[[ Data for the task, beginning ]]

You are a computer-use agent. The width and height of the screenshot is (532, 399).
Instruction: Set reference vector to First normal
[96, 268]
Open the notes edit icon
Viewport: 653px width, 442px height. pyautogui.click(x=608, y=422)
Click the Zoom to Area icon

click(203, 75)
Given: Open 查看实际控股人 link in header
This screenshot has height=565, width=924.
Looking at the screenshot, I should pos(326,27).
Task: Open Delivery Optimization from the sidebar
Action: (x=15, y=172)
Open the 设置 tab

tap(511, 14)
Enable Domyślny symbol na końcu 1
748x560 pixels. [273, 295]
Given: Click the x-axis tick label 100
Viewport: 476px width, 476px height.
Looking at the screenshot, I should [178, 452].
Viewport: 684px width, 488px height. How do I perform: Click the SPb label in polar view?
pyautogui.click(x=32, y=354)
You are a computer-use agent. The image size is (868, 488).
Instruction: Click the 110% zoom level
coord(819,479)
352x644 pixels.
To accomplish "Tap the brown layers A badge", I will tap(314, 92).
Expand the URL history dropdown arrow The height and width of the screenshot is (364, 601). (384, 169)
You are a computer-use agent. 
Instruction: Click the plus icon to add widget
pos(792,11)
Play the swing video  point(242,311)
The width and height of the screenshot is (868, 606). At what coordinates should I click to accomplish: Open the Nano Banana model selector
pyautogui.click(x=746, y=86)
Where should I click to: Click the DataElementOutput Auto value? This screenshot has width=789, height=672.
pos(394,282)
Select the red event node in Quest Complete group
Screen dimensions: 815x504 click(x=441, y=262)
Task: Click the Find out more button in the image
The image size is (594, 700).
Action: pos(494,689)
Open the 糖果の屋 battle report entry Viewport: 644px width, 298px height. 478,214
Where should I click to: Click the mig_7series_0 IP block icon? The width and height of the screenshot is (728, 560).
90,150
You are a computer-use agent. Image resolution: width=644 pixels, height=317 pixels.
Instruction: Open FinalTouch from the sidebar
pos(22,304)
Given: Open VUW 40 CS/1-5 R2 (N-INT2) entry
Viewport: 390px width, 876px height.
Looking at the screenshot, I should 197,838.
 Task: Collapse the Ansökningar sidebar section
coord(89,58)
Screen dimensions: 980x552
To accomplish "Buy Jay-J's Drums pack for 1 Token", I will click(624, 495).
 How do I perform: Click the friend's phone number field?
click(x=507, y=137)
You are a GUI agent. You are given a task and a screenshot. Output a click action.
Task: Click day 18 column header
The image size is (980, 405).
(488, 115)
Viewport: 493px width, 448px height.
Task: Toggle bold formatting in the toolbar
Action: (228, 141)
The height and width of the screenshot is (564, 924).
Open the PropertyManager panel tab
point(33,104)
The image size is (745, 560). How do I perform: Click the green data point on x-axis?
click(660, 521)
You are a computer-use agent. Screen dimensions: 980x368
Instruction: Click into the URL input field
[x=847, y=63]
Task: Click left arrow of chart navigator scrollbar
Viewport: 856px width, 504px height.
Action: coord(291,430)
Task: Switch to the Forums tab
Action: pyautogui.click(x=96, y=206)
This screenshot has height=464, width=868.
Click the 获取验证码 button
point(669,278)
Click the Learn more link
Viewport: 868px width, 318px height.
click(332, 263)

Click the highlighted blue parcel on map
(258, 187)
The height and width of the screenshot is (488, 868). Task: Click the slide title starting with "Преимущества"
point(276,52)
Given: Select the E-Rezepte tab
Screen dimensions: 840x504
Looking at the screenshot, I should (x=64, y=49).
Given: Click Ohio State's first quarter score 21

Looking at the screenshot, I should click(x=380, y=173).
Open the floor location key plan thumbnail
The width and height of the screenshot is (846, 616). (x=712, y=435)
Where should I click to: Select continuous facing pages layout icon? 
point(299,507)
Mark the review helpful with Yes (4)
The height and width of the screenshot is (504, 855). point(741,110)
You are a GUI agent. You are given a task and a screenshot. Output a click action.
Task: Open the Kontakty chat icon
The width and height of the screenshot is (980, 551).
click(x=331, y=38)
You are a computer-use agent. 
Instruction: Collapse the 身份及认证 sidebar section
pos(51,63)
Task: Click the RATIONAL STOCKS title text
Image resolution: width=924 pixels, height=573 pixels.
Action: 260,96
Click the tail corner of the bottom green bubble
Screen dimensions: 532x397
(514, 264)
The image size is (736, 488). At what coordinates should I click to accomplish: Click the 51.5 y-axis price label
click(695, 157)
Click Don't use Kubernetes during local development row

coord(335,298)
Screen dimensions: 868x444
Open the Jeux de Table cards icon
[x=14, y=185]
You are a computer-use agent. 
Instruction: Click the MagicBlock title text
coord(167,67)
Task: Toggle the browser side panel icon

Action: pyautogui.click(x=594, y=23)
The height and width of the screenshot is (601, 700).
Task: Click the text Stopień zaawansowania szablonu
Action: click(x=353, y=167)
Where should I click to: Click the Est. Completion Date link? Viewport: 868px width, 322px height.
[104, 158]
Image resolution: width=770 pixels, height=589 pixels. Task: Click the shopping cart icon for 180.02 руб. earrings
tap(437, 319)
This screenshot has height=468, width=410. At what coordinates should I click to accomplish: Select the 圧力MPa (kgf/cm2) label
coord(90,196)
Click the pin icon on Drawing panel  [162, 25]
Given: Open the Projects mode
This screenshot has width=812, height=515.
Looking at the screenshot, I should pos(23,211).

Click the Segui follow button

[[ Data for the task, end ]]

### Task prompt
Check each line of the listing above for the string "arrow", then please give the number of lines where it appears and nothing else.

### Worked solution
2